Of all the harbingers of spring, my favourite has to be wild violets. While the flowers may be small and delicate, they have the ability to grow just about anywhere and pop up in the most unlikely of places. Their prolific nature makes some people consider them invasive and they do have a tendency to reproduce like crazy but I consider this part of their charm. The most common colour is its namesake purple, some times called the common blue violet, but white violets also grow in abundance here in Ontario. Other colours are less common but can be found occasionally. I spotted this magenta version growing wild in a farmer's field in Niagara region a few years ago and brought some home. It currently has a prominent place in my perennial garden and I have brought it with me through several moves. My most recent find, seen below, has cream coloured petals that deepen to gold in the centre and a purplish throat.
In Victorian times purple violets were considered a symbol of faithfulness and constancy, white violets indicated modesty and yellow violets represented a sense of modest worth. Violets were once commonly used to make perfumes; they are also edible and can be eaten fresh, or used to make syrup, as well as candied violets which are are still a popular as a garnish today. But until recently I was unaware they can be used to make jelly!

§ Dataset extract:
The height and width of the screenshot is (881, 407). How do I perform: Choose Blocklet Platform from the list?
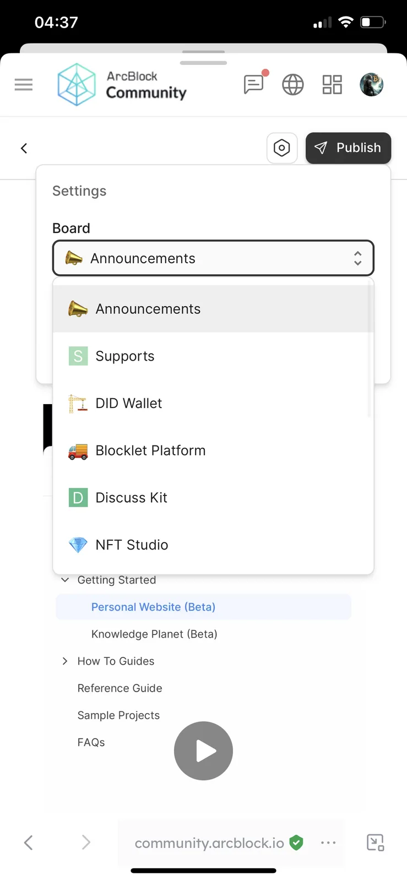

--

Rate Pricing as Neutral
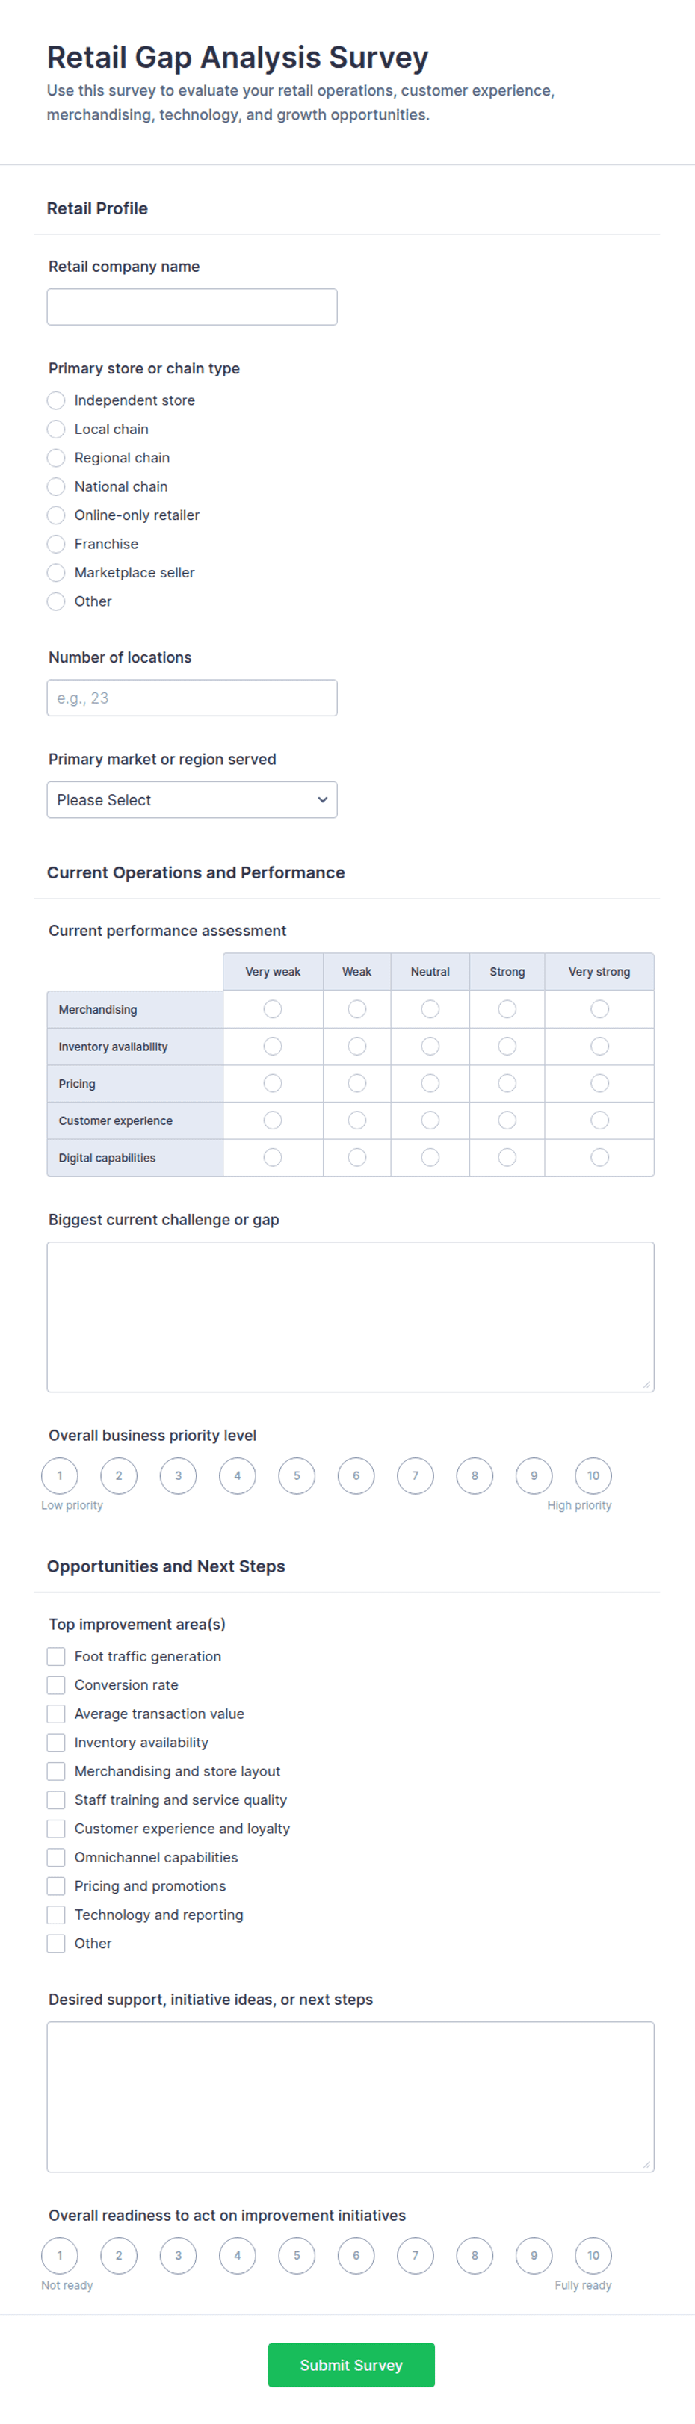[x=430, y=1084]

---

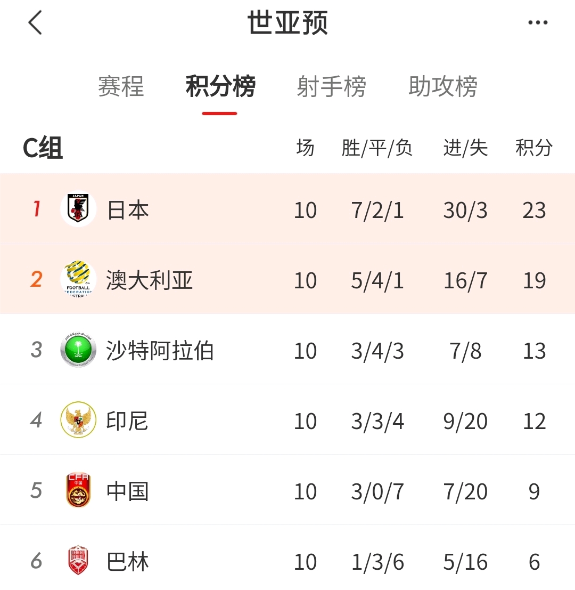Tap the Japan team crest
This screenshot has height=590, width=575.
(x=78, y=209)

§ Brief:
Retype the passage on wild violets from "In Victorian times" to "to make jelly!". The records can be ignored.

§ Response to this task:
In Victorian times purple violets were considered a symbol of faithfulness and constancy, white violets indicated modesty and yellow violets represented a sense of modest worth. Violets were once commonly used to make perfumes; they are also edible and can be eaten fresh, or used to make syrup, as well as candied violets which are are still a popular as a garnish today. But until recently I was unaware they can be used to make jelly!